Alexandre Arrechea’s interview
Alexandre Arrechea’s interview
00:07:00

Alexandre Arrechea made his name as part of Los Carpinteros. Which is to say he made his name disappear along with those of his fellow Carpinteros, Marco Antonio Castillo Valdés and Dagoberto Rodríguez Sánchez. The three artists began working behind their collective moniker back in 1994, and they became phenomenally, and anonymously, successful. The New York Museum of Modern Art, which acquired several of their drawings for the museum’s permanent collection starting in the late 1990s, describes Los Carpinteros as follows: “Through collective authorship, the group members engage in labor that is itself opposed to…the ideology of individual artistic genius.”

So when Arrechea decided to leave Los Carpinteros in July 2003, the question was: How do you set out on your own after you’ve spent a decade opposing the ideology of individual artistic genius? Answer: it isn’t easy, but if you work hard enough things will start to fall into place. Arrechea’s first solo project was “El Jardin de la Desconfianza” (The Garden of Mistrust), an epic installation in Los Angeles that required two years (2003-2005) from conception to completion. The central piece of the work was a whitewashed aluminum tree whose branches were outfitted with video cameras — “surveillance cameras,” as Arrechea saw it — which recorded spectators and broadcast them on the Internet.
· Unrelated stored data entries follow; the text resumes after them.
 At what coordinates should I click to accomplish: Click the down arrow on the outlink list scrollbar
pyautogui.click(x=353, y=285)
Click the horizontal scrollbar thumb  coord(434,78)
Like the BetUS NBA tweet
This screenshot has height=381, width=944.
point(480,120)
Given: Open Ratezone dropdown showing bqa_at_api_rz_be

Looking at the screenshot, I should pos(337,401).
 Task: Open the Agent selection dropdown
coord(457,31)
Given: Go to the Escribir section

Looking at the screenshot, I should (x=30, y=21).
“Mechanisms of vigilance and control” — that’s how Arrrechea describes the major focus of his solo work up to and including “La habitación de todos” (The Room of All, 2009), his project for the 10th Havana Biennial. The timeliness of this piece is astounding. It’s a sculpture of a house that expands or contracts according to, respectively, the rise or fall of the Dow Jones Industrial Index. “Each point of rise or fall of the Dow Jones Industrial will reflect in greater or lesser spaciousness of the rooms of the house,” Arrechea explained in an email shortly before the Biennial got under way.

While his work typically resonates with contemporary meaning, it can also be amusing. Or alarming. Or both at once. Like the giant wooden hand grenade he made with Los Carpinteros. Or his photograph of a black man struggling to carry a load of white bricks that hide his face and obscure his identity.
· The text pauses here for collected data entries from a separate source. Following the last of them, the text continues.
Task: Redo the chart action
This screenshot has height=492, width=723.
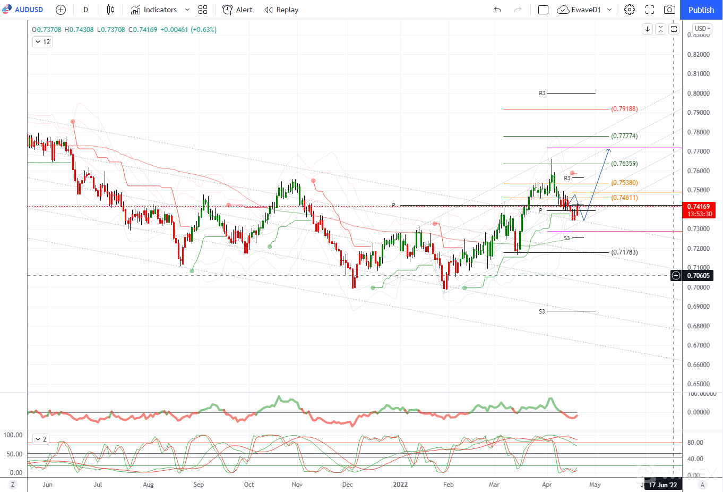Action: [x=518, y=10]
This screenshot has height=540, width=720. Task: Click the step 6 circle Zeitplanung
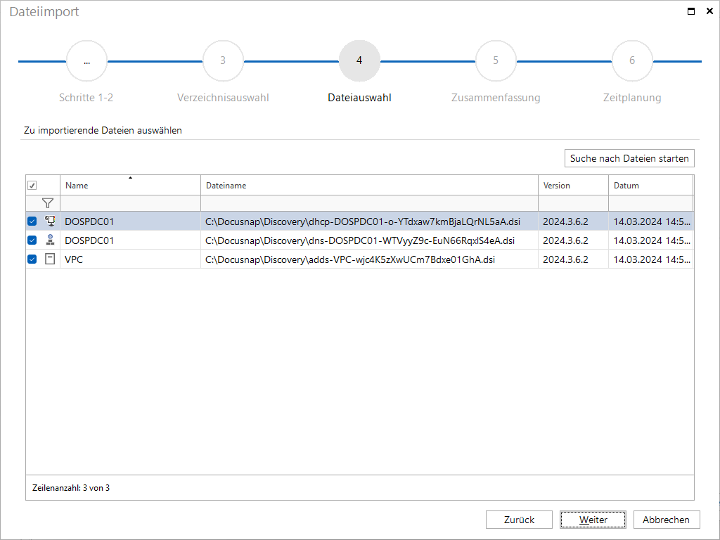coord(632,60)
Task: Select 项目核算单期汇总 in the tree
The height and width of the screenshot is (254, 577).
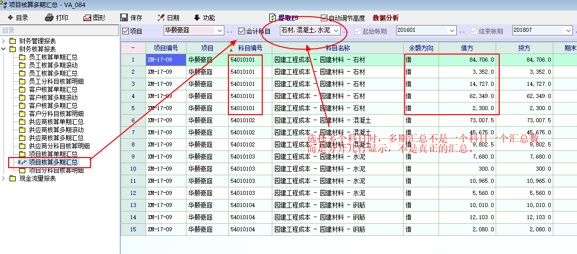Action: (x=53, y=154)
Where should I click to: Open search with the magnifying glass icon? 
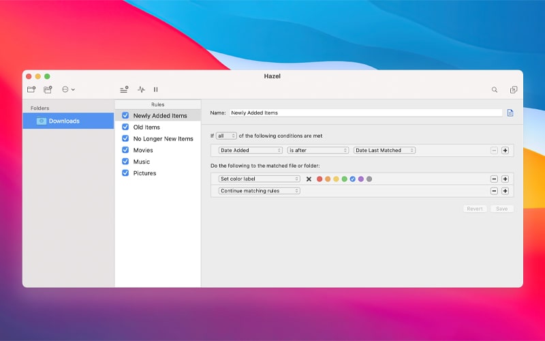495,89
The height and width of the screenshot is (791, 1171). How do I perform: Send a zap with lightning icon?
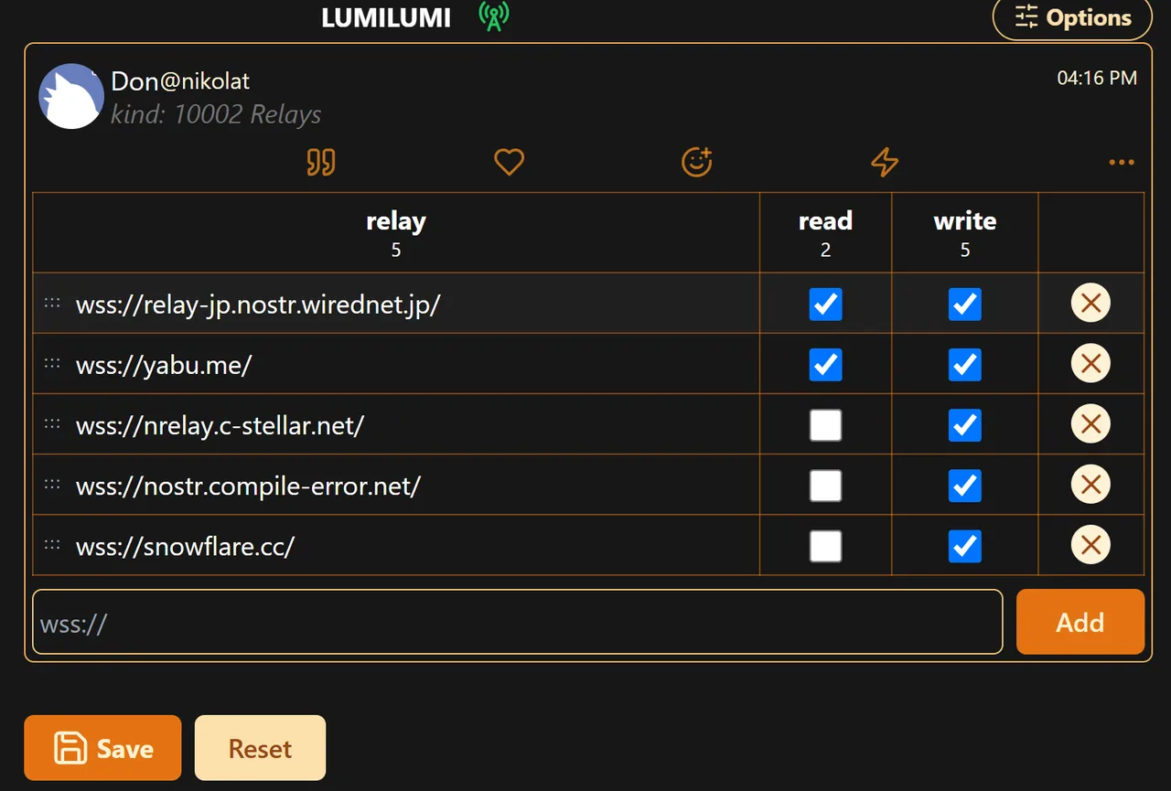[x=884, y=163]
A good example of just how far he will go in search of relevance is “Mississippi Bucket,” a 32-by-28-foot sculture he installed in a New Orleans public square in 2008. “This piece is a large-scale bucket carved in the shape of the Mississippi River made out of local driftwood from the river itself,” Arrechea explains. “It is a metaphorical reminder that what happened in New Orleans [the levee breaking and Hurricane Katrina] affected the world and relates to all of us.”

Alexandre Arrechea was born in 1970 in Trinidad, Cuba, and graduated from Havana’s Instituto Superior de Arte (ISA) in 1994. At the time of our interview he was shuttling between New York — where he is planning an ambitious public art project involving video projections on buildings — and Madrid, where he lives with his wife, Cuban art historian Madeline Arrechea and their two small children, Dalia and Arturo. During the Havana Biennial Alexandre was showing his paintings (yes, he paints) in a Vedado apartment situated about 10 blocks from another apartment where he and his family eat and sleep when they’re in town.

As busy as he was during the Biennial, Arrechea seemed to be in fine spirits every time we ran into him, always quick to flash a warm smile. In contrast to the icy topicality of his best conceptual work, Arrechea has the sunny disposition of someone who has worked hard to make things fall into place, and who is now fortunate enough to watch them do just that.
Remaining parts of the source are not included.